Históricamente, el tratamiento del colesterol se centraba exclusivamente en la dieta, pero la evolución de la medicina cardiovascular permitió identificar que la predisposición hereditaria juega un rol central. La aterosclerosis, que es la acumulación de lípidos en las paredes arteriales, es un proceso acumulativo que puede comenzar en la juventud. Los antecedentes familiares de enfermedades cardiovasculares prematuras obligan a los profesionales a acortar los plazos de seguimiento y a ser más agresivos con las metas de niveles de LDL (colesterol malo). En la actualidad, los parámetros de salud se han vuelto más estrictos: una persona sana debe mantener su LDL por debajo de 116 mg/dL, mientras que fumadores o diabéticos deben aspirar a menos de 70 mg/dL, y pacientes con antecedentes cardíacos deben situarse por debajo de los 50 mg/dL.
Impacto
El impacto de no controlar estos niveles se traduce en patologías crónicas y agudas que saturan el sistema sanitario. La consecuencia más directa es la enfermedad de las arterias coronarias, que se manifiesta inicialmente con angina de pecho y dificultad respiratoria. Si la obstrucción progresa, el riesgo de ACV aumenta, identificable por entumecimiento de extremidades, mareos o dificultades en el habla. Asimismo, el colesterol elevado puede derivar en enfermedad arterial periférica, causando dolores punzantes en las piernas al caminar, o en manifestaciones cutáneas como los xantomas, que son depósitos amarillentos de grasa visibles alrededor de los párpados.
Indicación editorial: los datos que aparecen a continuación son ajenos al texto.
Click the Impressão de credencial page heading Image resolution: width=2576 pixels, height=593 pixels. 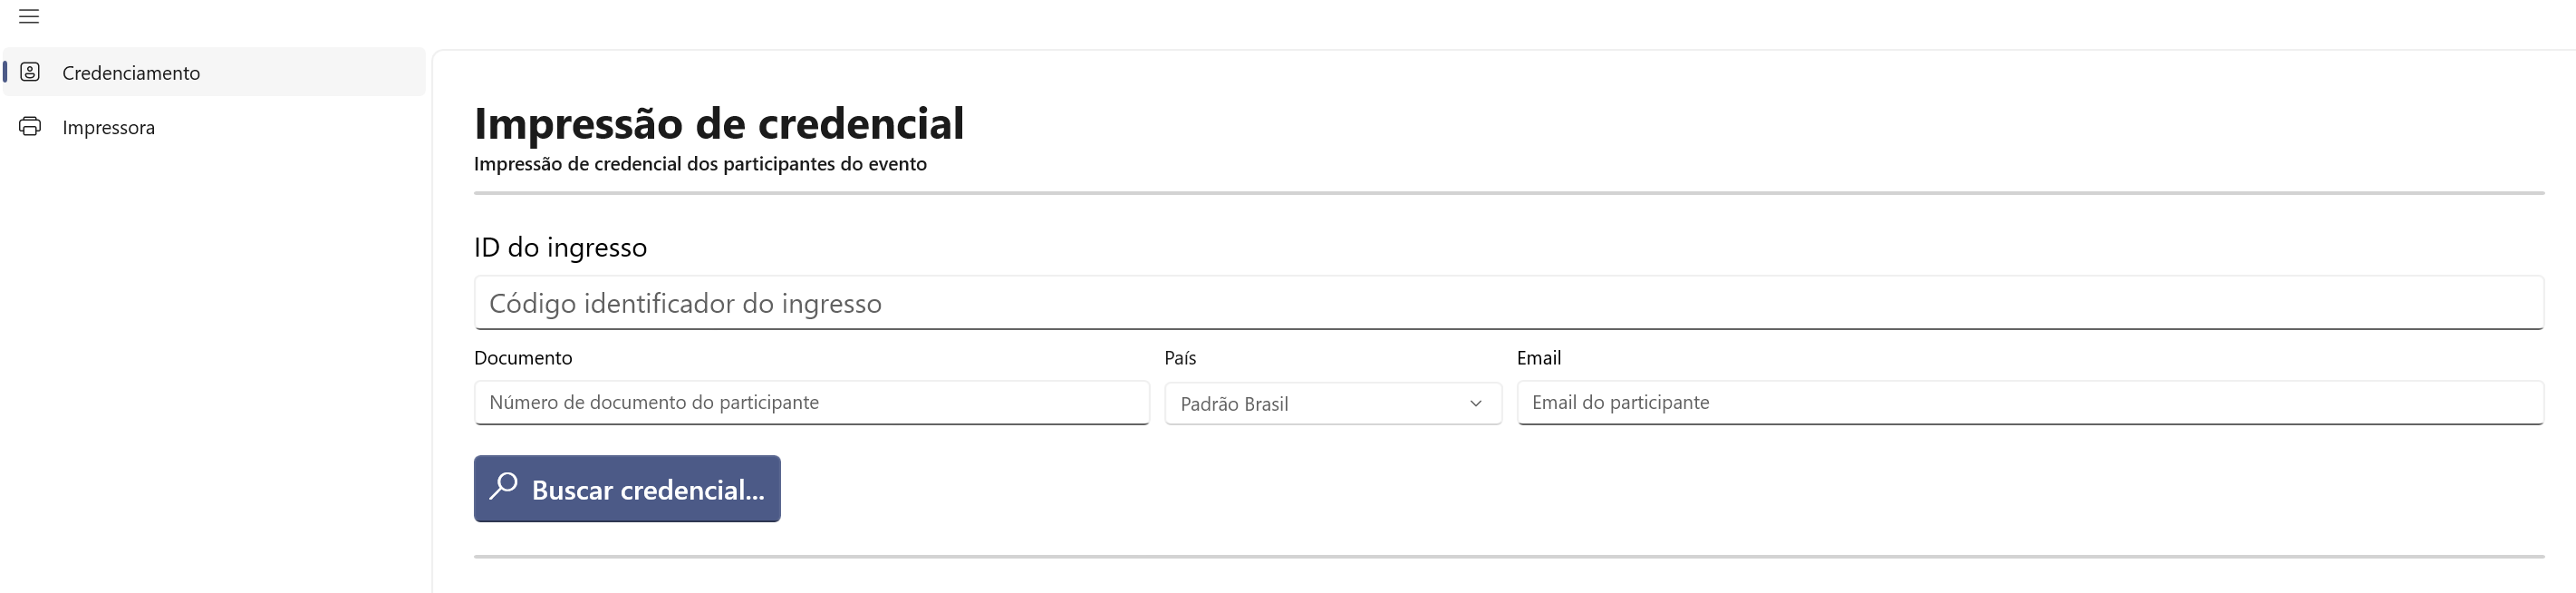(719, 124)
La detección precoz y el tratamiento combinado de dieta y fármacos reducen la mortalidad prematura en un porcentaje significativo de la población activa.
La implementación de políticas públicas que fomenten el consumo de fibra y el acceso a medicamentos genéricos de calidad es el próximo paso necesario para revertir las estadísticas de la Encuesta Nacional de Factores de Riesgo. Los especialistas coinciden en que la educación del paciente es la herramienta más fuerte contra las noticias falsas que desalientan el uso de estatinas. Se espera que en el próximo congreso de cardiología se actualicen los protocolos de intervención para pacientes jóvenes con antecedentes genéticos, buscando estandarizar el inicio de tratamientos preventivos antes de que aparezcan las primeras lesiones arteriales irreversibles.